Designed by Aspect Oculus, the Sky Park is a part of the public space component of the One Melbourne Quarter development, the first stage of the greater Melbourne Quarter development, a Lendlease project at the western end of Collins Street. The development lies at the cusp of Docklands, straddling Wurundjeri Way, just a few steps away from Southern Cross Station.

Close to the major Southern Cross Station, the elevated park offers a sheltered outdoor retreat from the busy street below.

Close to the major Southern Cross Station, the elevated park offers a sheltered outdoor retreat from the busy street below.

Image: Alison Hoelzer

At present only a portion of the park is complete. The current section, slightly less than half of the eventual 2,000 square metres, opened in September 2018, with the remainder of the park expected to open by 2022. The park is elevated 10.5 metres above street level, with access via a lift and a swirl of stairs. The space abuts the One Melbourne Quarter commercial building, with direct access from the major tenant’s foyer. When complete, it will also provide access to Fender Katsalidis’s under-construction Melbourne Quarter residential tower to the east.

Visitors move from the street through an open entry plaza (with cafes and building access) to the stairs – and on ascent emerge into green. That’s the first impression – of a green, secluded, city garden. Anecdotally, a busy lunch spot, on the morning I visited, the space had a tranquillity that belied the presence of the major train and bus station nearby, the development’s construction site immediately to the south and the city street beneath. This is no mean feat. There’s a satisfying intimacy to the space with its trellising system (a Denton Corker Marshall contribution) and glass-panelled wind protection that lends a sense of enclosure to the park without hampering the views.

The park offers a secluded meeting place for building tenants, the city workforce and the public.

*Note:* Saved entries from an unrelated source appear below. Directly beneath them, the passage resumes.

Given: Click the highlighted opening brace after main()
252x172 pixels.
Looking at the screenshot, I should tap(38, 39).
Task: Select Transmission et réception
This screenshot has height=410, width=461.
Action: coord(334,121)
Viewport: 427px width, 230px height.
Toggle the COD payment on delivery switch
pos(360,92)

The park offers a secluded meeting place for building tenants, the city workforce and the public.

Image: Alison Hoelzer

The lawn area dominates, standing in strong contrast to the surrounding buildings, echoing the well-inhabited lawns of the State Library across town. The range of seating options signals the park’s intent – this is a catch-up space, a place for a quick chat over coffee or lunch. Just the sort of space central Melbourne lacks (outside of cafes). At the time of my visit, several pairs of people were doing exactly this, using the seats and bleachers edging the lawn and the tables along the northern walkway. This walkway extends around the perimeter, allowing for some gentle exercise and offering views into the adjacent worksite and along the road corridors. A secure meeting pod nestles into the north-west corner, offering a bookable space for building tenants.

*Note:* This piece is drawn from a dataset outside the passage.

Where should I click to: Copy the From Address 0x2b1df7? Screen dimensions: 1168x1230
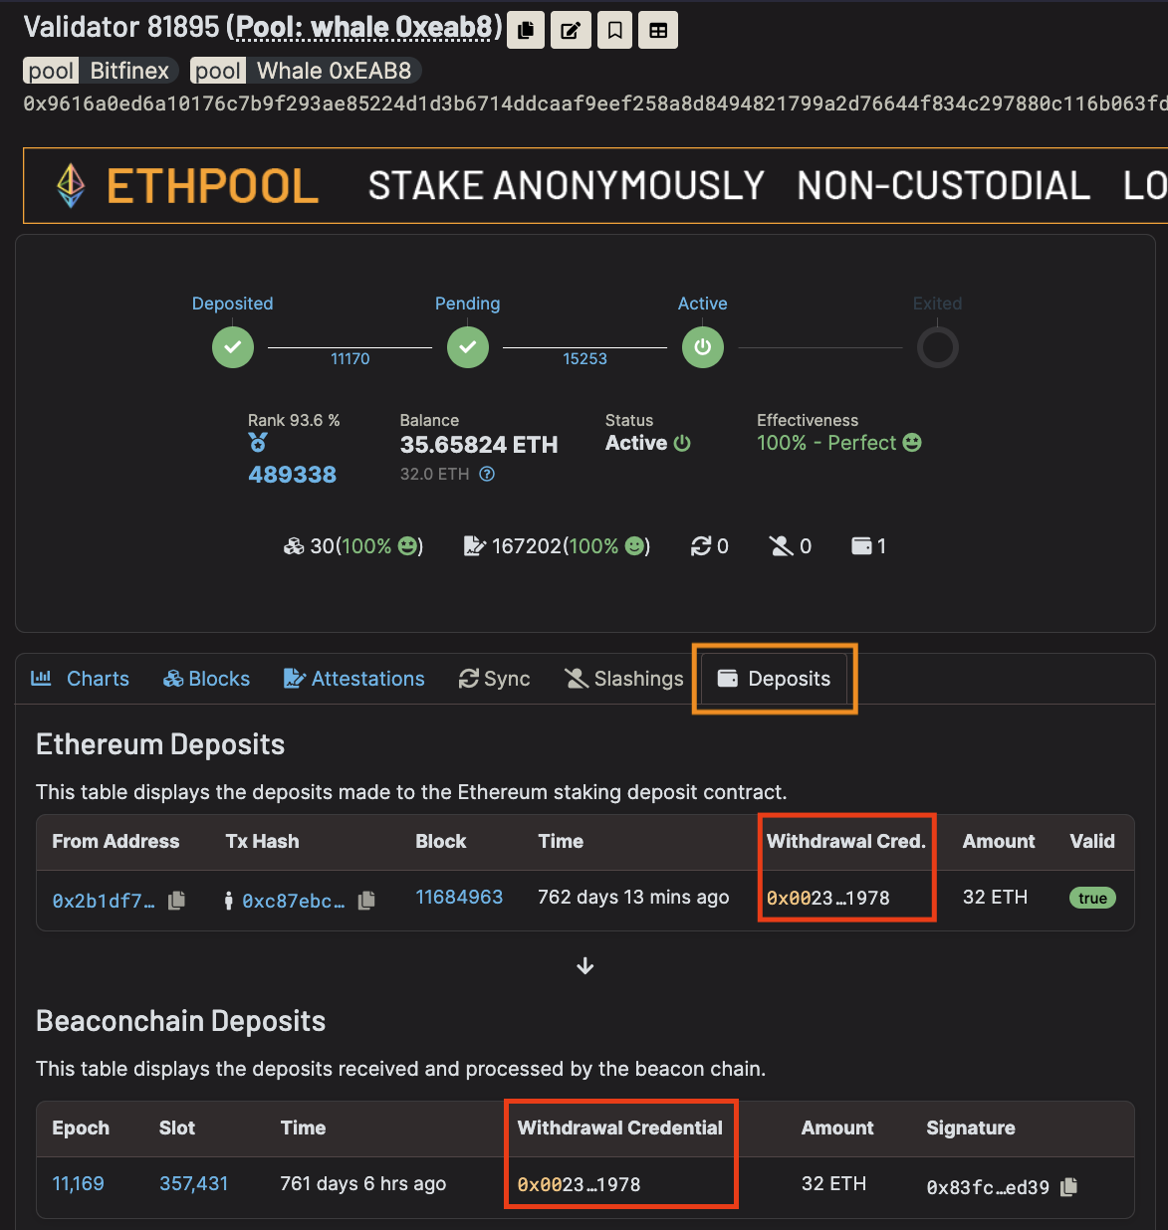tap(177, 900)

The intimacy here is born both of scale and intent, with the park’s formal elements referencing contemporary residential design. The plant selection – Strelitzia juncea (narrow-leaved bird of paradise), Asparagus densiflorus, Artemisia, Vinca, Salvia and the ever-flowering Convolvulus sabatiu (ground morning glory) – is eerily reminiscent of share houses in the ‘90s, and the trellised climbers, Pandorea jasminoides and pandorana (bower vine and Wonga Wonga vine) and Wisteria floribunda (Japanese wisteria), will underscore that sense of domesticity as they establish. The completed portion of the Sky Park has integrity and coherence, but the pull to consider what will be is strong. This is, after all, a fragment of a space that is a fragment of a whole that will not reach completion for some years. However, it is the place of the space in the public realm that really intrigues.

Friends, colleagues and couples crowd the lawn and furniture on a warm, sunny afternoon.

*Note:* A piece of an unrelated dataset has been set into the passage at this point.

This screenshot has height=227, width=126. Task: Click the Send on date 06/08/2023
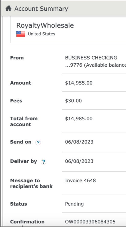[x=79, y=142]
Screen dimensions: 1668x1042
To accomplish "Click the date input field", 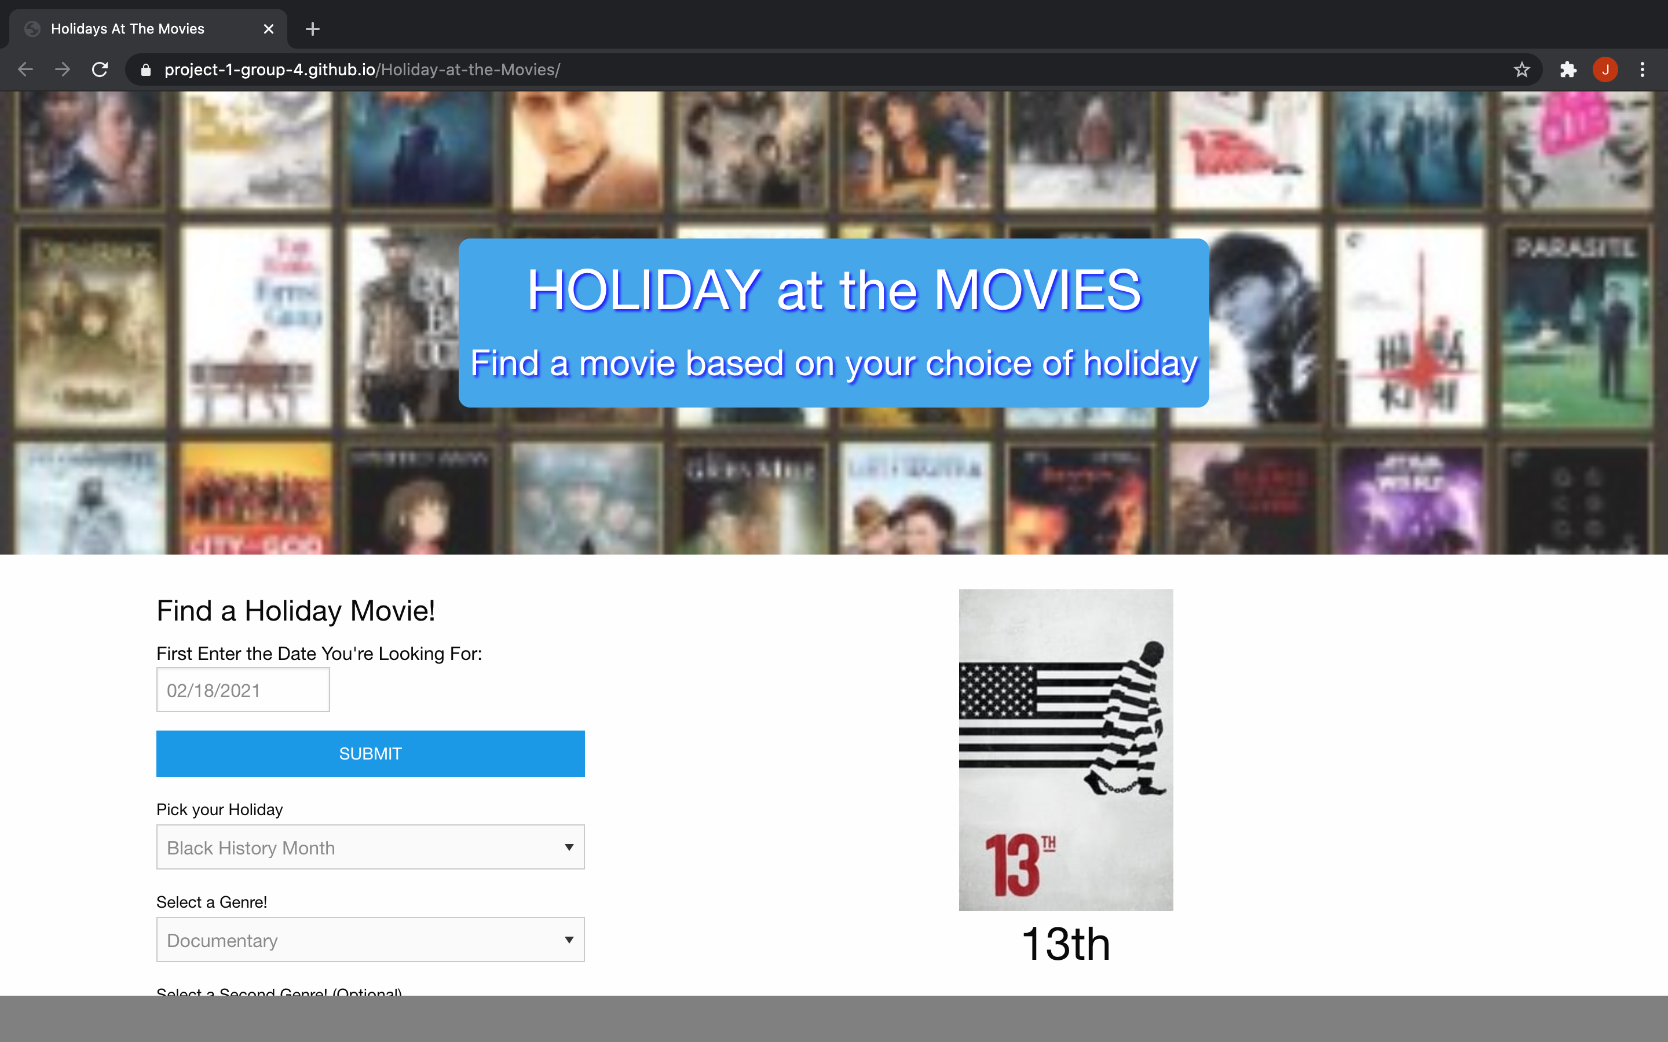I will (x=244, y=690).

Friends, colleagues and couples crowd the lawn and furniture on a warm, sunny afternoon.

Image: Ricky Ricardo

Planters filled with gymea lily, birds of paradise and lemon-scented gum, bringing diverse textures and colours to the space.

Planters filled with gymea lily, birds of paradise and lemon-scented gum, bringing diverse textures and colours to the space.

Image: Ricky Ricardo

The Sky Park sits along Collins Street as the cap to the spine of open space at street level that runs beneath and to the south. The pedestrian access into One Melbourne Quarter, with its connecting laneways and mix of spaces, provides the urban connective tissue that the park itself currently lacks. Where the park currently reads as separate to the public realm, the proposed context of the full Melbourne Quarter development should serve to integrate the park as accessible open space. The development’s masterplan presents a well-integrated complex of spaces, a design that could only have come about through a genuine collaboration between professions – and a receptive client. I don’t believe it’s provocative to suggest that this has not always been so at this end of town. To the designers’ and client’s furthercredit, it should also be acknowledged that it takes a certain constancy of attention and dedication to negotiate these relationships successfully, an element of practice that is often left unexamined.

The explicit intention of the landscape architects – from the inception – has been to work to stitch together the site and the city grid. The site literally straddles the notional boundary between the city and Docklands; the views from the elevated park are to the city or the traffic traversing it. There’s the potential for this site to bring the newer stretch of Collins Street that bit closer to the city, and it will be fascinating to see whether the completed Melbourne Quarter development, with its full complement of open space, will realize this.

The park offers views over the city below; at its western end, a meeting pod can be booked by building tenants.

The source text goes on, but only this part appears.